The GGSA also exists to advise the state to make informed decisions on geoscientific issues, data and information management in a user-friendly way to the government, industry and the public.
The 110th anniversary is on the theme: "Ghana’s sustainable industrial and socio-economic development: the pivotal role of the Ghana Geological Survey Authority."
It brought together key personalities, including former directors of GGSA, the Board Chairman of the Authority's board, P. Y. O. Amoako, and some stakeholders.
Mr Duker said in an era where the country was faced with challenges such as illegal mining, climate change and disasters that arose from natural phenomena, the GGSA needed to be more innovative in finding solutions to those challenges.
For his part, the acting Director-General of GGSA, Isaac Kuuwan Mwinbelle, said the GGSA had, over the 110 years of its existence, discovered many minerals and was currently doing commercial exploration for more minerals across the country.
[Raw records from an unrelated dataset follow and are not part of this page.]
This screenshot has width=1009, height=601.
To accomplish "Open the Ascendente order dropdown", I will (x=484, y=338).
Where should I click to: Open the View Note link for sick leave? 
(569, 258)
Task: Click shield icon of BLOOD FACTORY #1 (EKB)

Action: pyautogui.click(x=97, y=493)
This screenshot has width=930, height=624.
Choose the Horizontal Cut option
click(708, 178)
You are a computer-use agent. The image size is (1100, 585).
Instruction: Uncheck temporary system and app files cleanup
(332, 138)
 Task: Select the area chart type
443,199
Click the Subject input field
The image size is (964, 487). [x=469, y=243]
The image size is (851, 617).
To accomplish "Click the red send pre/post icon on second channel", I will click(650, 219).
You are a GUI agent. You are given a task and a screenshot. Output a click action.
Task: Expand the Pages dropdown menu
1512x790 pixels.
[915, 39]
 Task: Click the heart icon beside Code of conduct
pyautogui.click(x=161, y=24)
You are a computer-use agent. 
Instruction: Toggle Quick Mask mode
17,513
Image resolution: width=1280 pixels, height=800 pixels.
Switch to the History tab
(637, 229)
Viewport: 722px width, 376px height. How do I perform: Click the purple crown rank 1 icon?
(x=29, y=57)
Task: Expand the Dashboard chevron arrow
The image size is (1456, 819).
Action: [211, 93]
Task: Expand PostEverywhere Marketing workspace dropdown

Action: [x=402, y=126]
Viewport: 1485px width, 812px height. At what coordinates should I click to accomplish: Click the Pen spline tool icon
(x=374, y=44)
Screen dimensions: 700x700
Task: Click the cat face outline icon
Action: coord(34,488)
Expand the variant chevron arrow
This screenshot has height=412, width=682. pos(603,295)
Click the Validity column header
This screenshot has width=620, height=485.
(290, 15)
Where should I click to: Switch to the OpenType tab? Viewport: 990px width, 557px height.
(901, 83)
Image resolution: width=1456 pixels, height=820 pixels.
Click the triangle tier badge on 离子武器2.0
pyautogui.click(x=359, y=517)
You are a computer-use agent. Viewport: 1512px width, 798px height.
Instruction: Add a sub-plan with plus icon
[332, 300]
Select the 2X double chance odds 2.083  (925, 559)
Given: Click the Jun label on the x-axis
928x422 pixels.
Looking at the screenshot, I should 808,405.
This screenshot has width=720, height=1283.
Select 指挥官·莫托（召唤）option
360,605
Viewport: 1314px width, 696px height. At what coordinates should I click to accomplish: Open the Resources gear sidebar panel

"The GGSA has, undoubtedly, been one of the key institutions that has contributed significantly to nation-building, serving as a repository of geoscientific data and information for national development," he said.
Mr Mwinbelle said as part of the year-long 110th anniversary celebration, the authority would undertake earthquake education, lectures, seminars and conferences to bring its activities closer to the people.
Mr Mwimbelle said the GGSA was currently collaborating with all MMDAs to conduct ground investigations before the siting of development projects.
He said the authority was focused on working for the passage of the L.I to operationalise Act 928 as that would facilitate the discharge of their mandate, with cutting-edge technology and infrastructure, including remote sensing.